### [TO DO]
Output every line of the entries below as a numbered list, skipping blank lines and omitting the pictures.

——

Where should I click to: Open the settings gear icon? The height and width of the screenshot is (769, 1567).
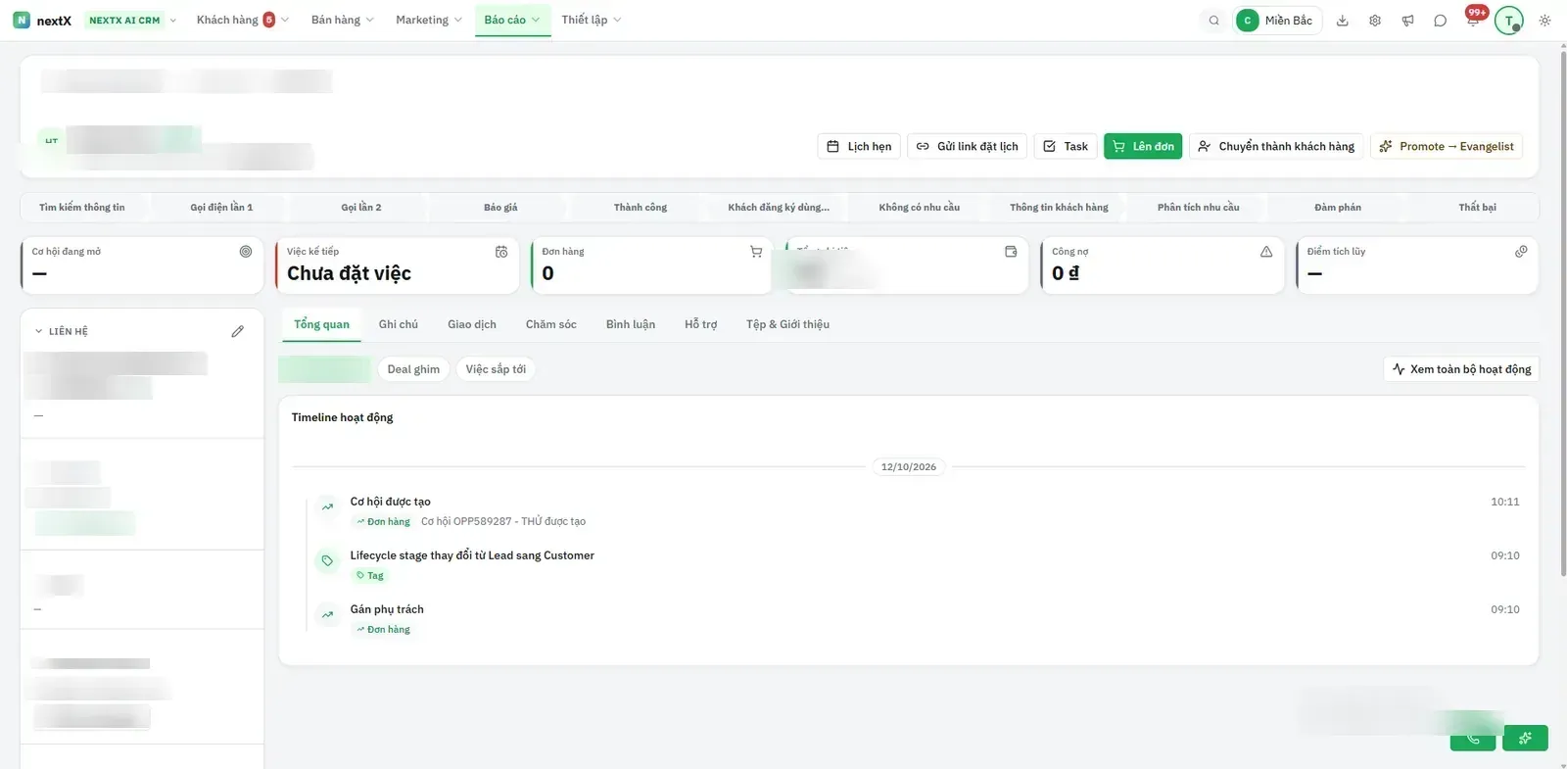(1375, 21)
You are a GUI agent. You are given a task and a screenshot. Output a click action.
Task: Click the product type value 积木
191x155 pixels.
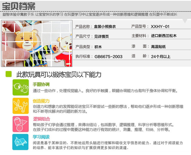pyautogui.click(x=98, y=47)
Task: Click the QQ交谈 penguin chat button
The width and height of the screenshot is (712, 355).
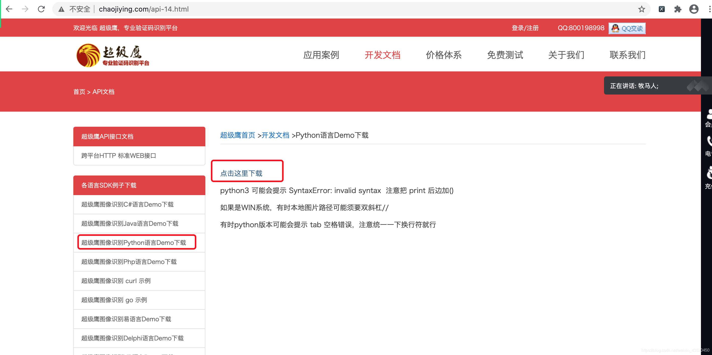Action: point(627,28)
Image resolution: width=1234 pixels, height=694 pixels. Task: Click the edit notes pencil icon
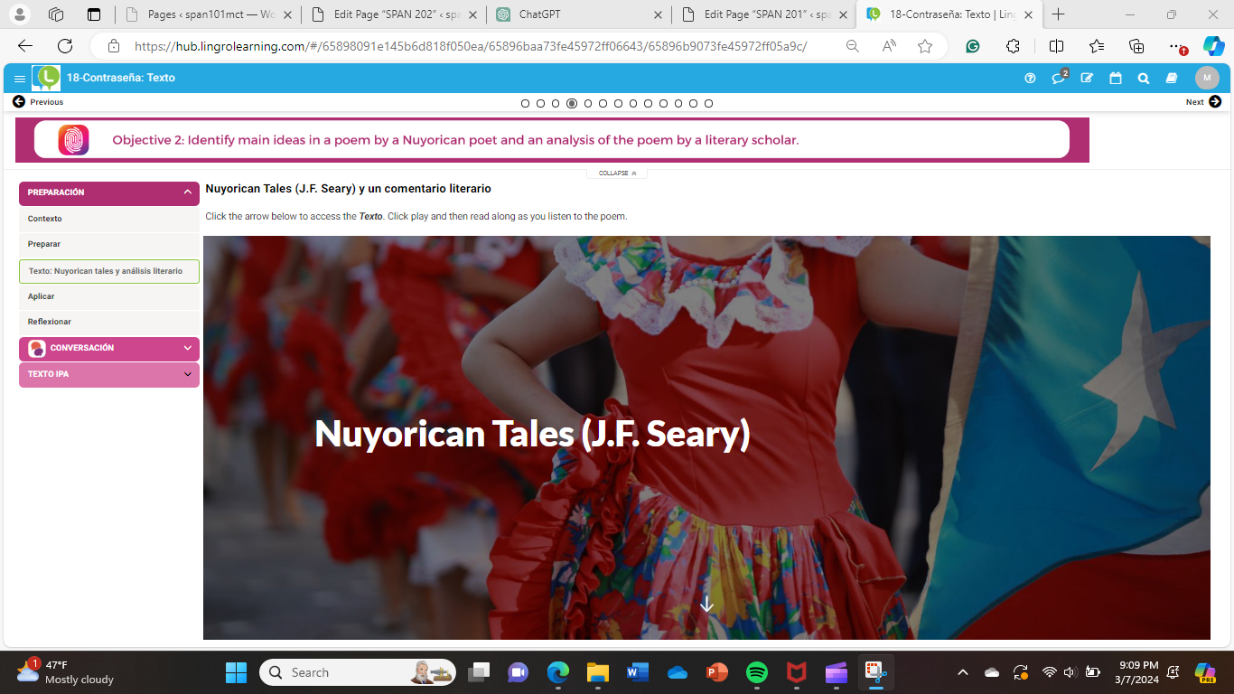point(1087,79)
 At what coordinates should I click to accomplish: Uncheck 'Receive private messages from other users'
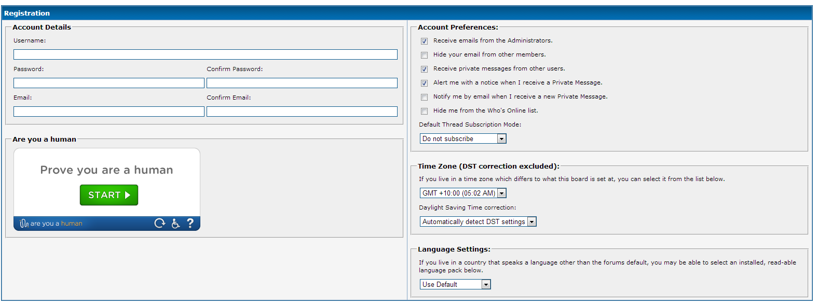click(424, 69)
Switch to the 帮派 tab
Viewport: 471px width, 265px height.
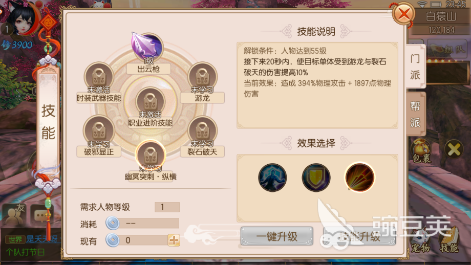pyautogui.click(x=415, y=114)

——

### [SOLUTION FOR THIS PROBLEM]
1. Where should I click to: Open the settings gear icon? The height and width of the screenshot is (769, 1567).
2. (1375, 21)
3. You are a GUI agent. You are given a task and a screenshot. Output a click action.
4. Task: Click the product type value 积木
5. 191x155 pixels.
6. pyautogui.click(x=98, y=47)
7. Task: Click the QQ交谈 penguin chat button
8. The width and height of the screenshot is (712, 355).
9. Action: point(627,28)
10. Image resolution: width=1234 pixels, height=694 pixels. Task: Click the edit notes pencil icon
11. point(1087,79)
12.  At what coordinates should I click to accomplish: Uncheck 'Receive private messages from other users'
13. click(424, 69)
14. Switch to the 帮派 tab
15. Viewport: 471px width, 265px height.
16. pyautogui.click(x=415, y=114)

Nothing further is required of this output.